FOXBOROUGH, Mass. -- Running against the San Francisco 49ers is tough. Passing isn’t any easier. And scoring is a huge challenge.
Unless, perhaps, when Tom Brady and the New England Patriots face them on Sunday night.
"Brady’s going to make plays. His offense is going to make plays," 49ers cornerback Carlos Rogers said. "Our defense is going to make plays. We just want to make more than him at the end of the game."
Brady leads the NFL’s highest-scoring offense. NFL sacks leader Aldon Smith spearheads a 49ers defense that has allowed the fewest points.
The Patriots have gained the most yards in the league and are in the top seven through the air and on the ground. The 49ers have allowed the second-fewest yards overall with a balanced defense: second against the pass and tied for second against the run.
So when two of the top Super Bowl contenders meet, with both hoping to move closer to a first-round bye and home-field advantage throughout their conference playoffs, it will be strength against strength.
The Patriots (10-3) have clinched the AFC East and are tied with Denver for the second-best record in the conference, but hold the tiebreaker because they beat the Broncos. The 49ers (9-3-1) have the second-best mark in the NFC and can lock up first place in the West by beating the Patriots if Seattle loses to Buffalo. Even if the Seahawks win, the 49ers clinch a playoff spot if they beat the Patriots.
That won’t be easy.
Brady has made lots of superior defenses look soft.
Just last Monday night, he threw touchdown passes on his first three series and another in the third quarter in a 42-14 rout of Houston. Having the NFL’s best record at the time and the AFC’s leading sacker, J.J. Watt, didn’t help the Texans once Brady went to work.
The 49ers have Smith, whose 19 1-2 sacks are just three shy of the single-season record set by Michael Strahan with the New York Giants in 2001.
"There’s no real weakness on this defense and they do everything well," Brady said. "You have to do everything well, too."
He usually does, especially in December. The Patriots have won their last 20 games at home in that month.
The 49ers, meanwhile, have a quarterback making just his fifth NFL start. The mobile Colin Kaepernick had strong performances in his first two starts, but the offense struggled in the past two games despite having the league’s second-ranked rushing attack. His inexperience could hurt against an improving defense.

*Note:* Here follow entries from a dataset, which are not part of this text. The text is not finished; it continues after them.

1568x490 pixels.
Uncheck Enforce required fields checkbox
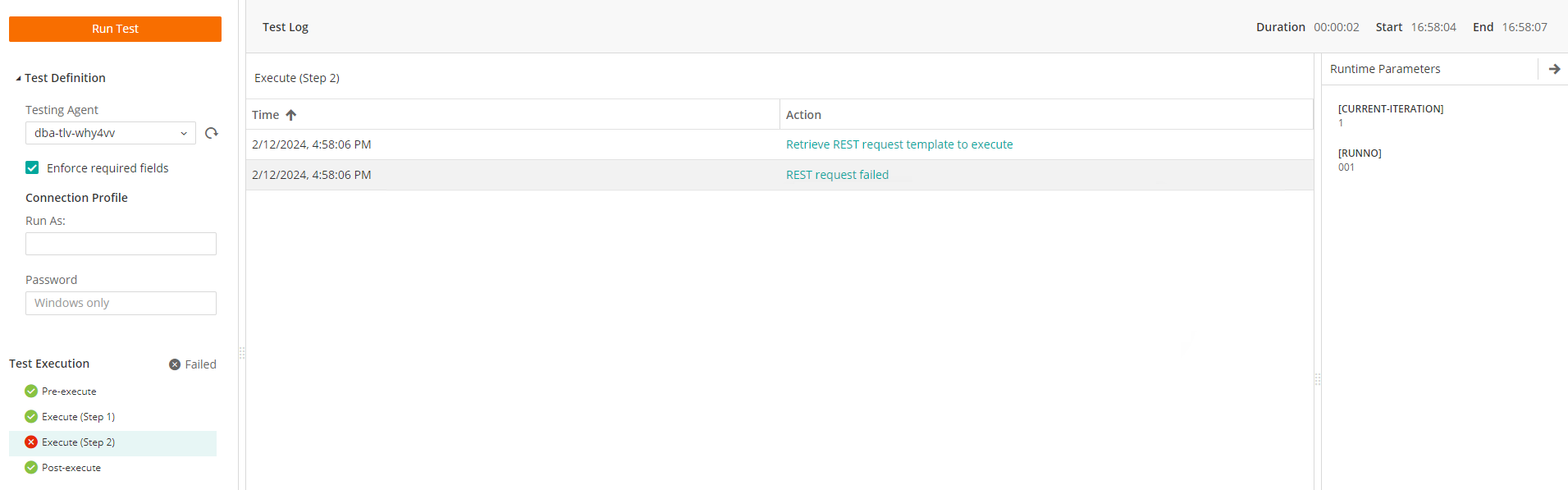coord(32,167)
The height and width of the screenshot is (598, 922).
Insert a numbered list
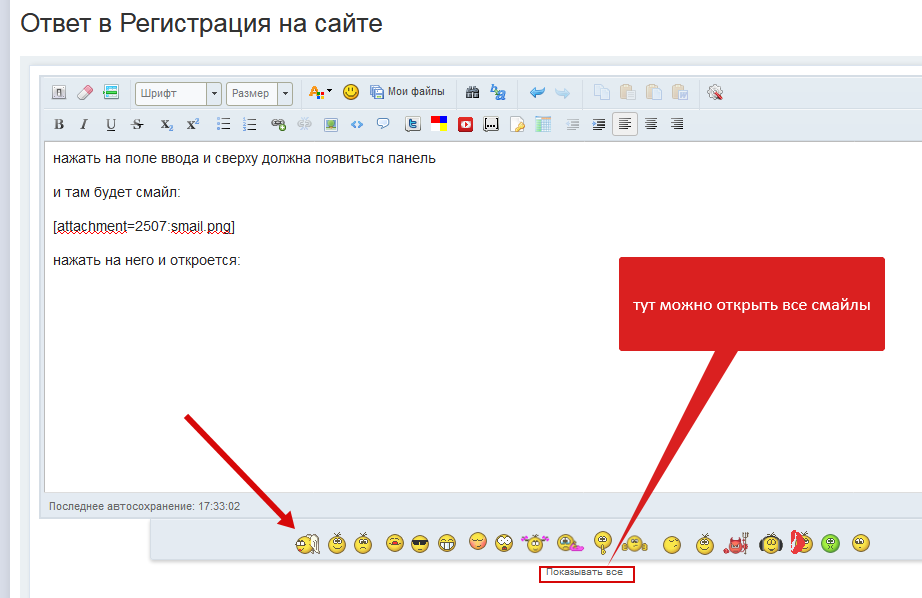250,125
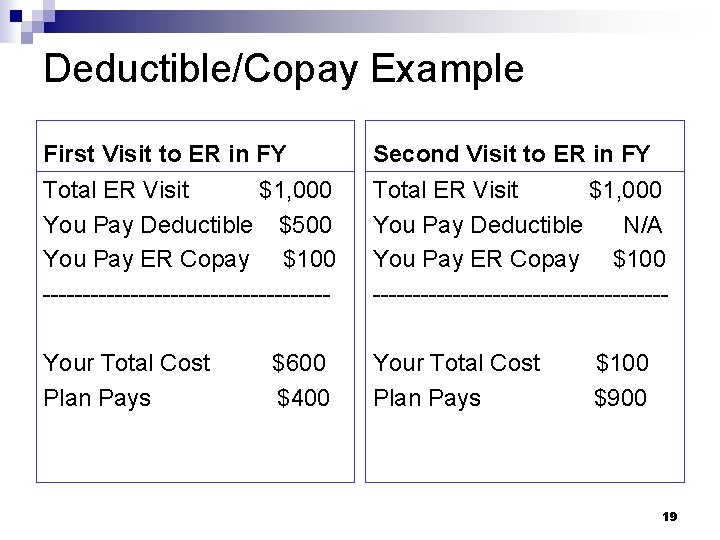Viewport: 720px width, 540px height.
Task: Click the $900 plan pays amount
Action: click(620, 398)
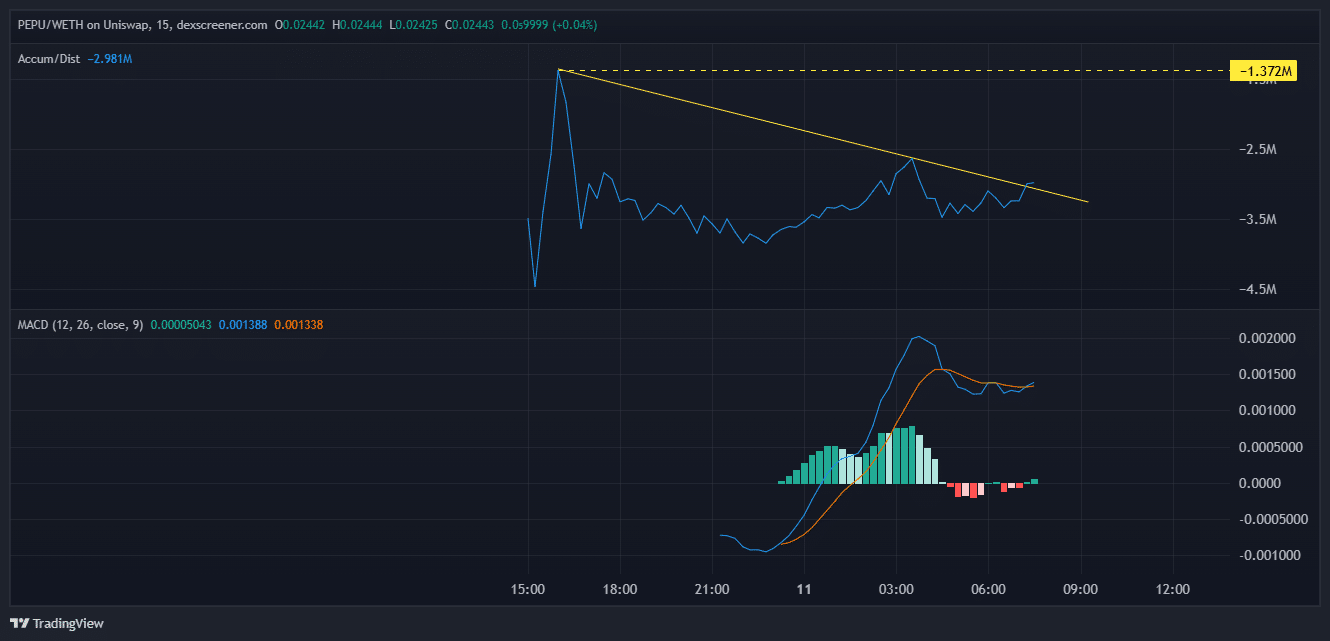Click the orange signal value 0.001338

pyautogui.click(x=298, y=325)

"He hasn’t played in many games, but he’s been very productive," Patriots safety Devin McCourty said.
It’s on defense where the 49ers excel.
They’ve allowed just 14.2 points per game and haven’t given up more than 26. The Patriots are averaging 19.5 in the first half alone and have scored more than 26 in 10 games.
And New England has Wes Welker, who needs five catches to become the first receiver with at least 100 in five seasons.
"We all have to go out there and win out one-on-one battles," cornerback Tarell Brown said. "They have a lot of different weapons, a lot of guys that can make plays, but we’re really fighting against Tom Brady. He has the keys to the car and we definitely have to stop him."
The 49ers must guard against being fooled. Brady is outstanding on play-action passes like the 37-yard touchdown he threw to a wide-open Brandon Lloyd against the Texans. With Stevan Ridley in the midst of a 1,000-yard rushing season, New England’s running game is dangerous, too.
"Tom Brady’s mechanics are really good and they do a good job disguising things," Smith said, "so you have to not only be disciplined but try to anticipate and pay attention to the film so, come game time, we’re not caught off-guard by anything."
The two-time MVP quarterback is having another brilliant season with 29 touchdown passes and four interceptions. He’s been remarkably consistent, completing at least 60 percent of his passes in every game, and been sacked only 20 times.
But here comes Smith.
"I face a bunch of good pass rushers," Patriots left tackle Nate Solder said. "It seems like every week it’s a top pass rusher. So I guess that’s the excitement of playing in the NFL."
Smith was drafted with the seventh pick in 2011, just four spots before Watt, and both have made powerful impacts. But Monday night, Watt was held without a sack for only the third time this season after getting six in his previous three games.
What worked against the Texans, though, may not work against the 49ers.
"They’re different schemes and different players," Brady said. "I think they both rush the passer well. I think they’re both good in coverage. That’s why you win a lot of games, because you’re really fundamentally sound in all of those areas. But in terms of style, they are very different teams. But it’s equally as big of a challenge for us."
For the 49ers, too. They can’t focus too much on the passing game, not with Ridley leading the NFL’s seventh best running game with 1,082 yards.
So too much pressure on the quarterback can be a bad thing.
"Any team that just goes out there and blitzes away is going to get blown out," San Francisco safety Donte Whitner said. "You can’t do that. You have to mix it up. Any quarterback that’s this good -- that’s an A-plus at the helm -- you have to mix some things. Everybody knows that you can’t go out there and do one thing. You have to do multiple things. With our personnel and our scheme, I believe that allows us to do it."
There’s no better test of that than the Patriots.